The world is, I am told, speeding up. Everybody dashes around at a frightening pace, teleconferencing and speed-dating. They bounce around between meetings and brunches like so many coked-up pin-balls, and reading whole dictionaries is, for busy people like you, simply not feasible. Time is money, money is time, and these days nobody seems to have much of either.

Thus, as an honourable piece of public service, and as my own effort to revive the worlds flagging economy through increased lexical efficiency, I have put together a Book of Hours, or Horologicon. In medieval times there were books of hours all over the place. They were filled with prayers so that, at any time of day, the pious priest could whip out his horologicon, flip to the appropriate page and offer up an orison to St. Pantouffle, or whoever happened to be holy at the time. Similarly, my hope with this book is that it will be used as a work of speedy reference. Whats the word? you will think to yourself. Then you will check your watch, pull this book from its holster, turn to the appropriate page and find ante-jentacular, gongoozler, bingomort, or whatever it might be. This is a book of the words appropriate to each hour of the day. Importantly, as I have noted, it is a reference work. You should on no account attempt to read it cover to cover. If you do, Hell itself will hold no horrors for you, and neither the author nor his parent company will accept liability for any suicides, gun rampages or crazed nudity that may result.

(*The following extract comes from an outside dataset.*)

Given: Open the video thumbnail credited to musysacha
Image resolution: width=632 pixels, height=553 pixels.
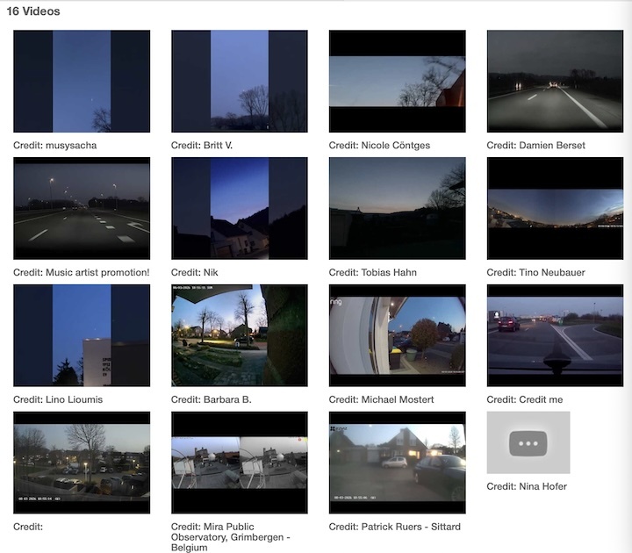Looking at the screenshot, I should pos(82,82).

Of course, there is a slight problem with attempting to create an efficient reference work of this kind, namely that I have to know what you are doing at every moment of the day. This isnt quite as hard as it sounds. Ive consulted all of my friends and both of them have told me much the same story: they get up, they wash, they have breakfast and head off to work in an office. Neither of them is quite clear what they do there, but they insist that its important and involves meetings and phone calls, work-shy subordinates and unruly bosses. Then they pop to the shops, eat supper and, as often as not, head out for a drink. It is on this basis that I have made a game attempt at guessing your hypothetical life.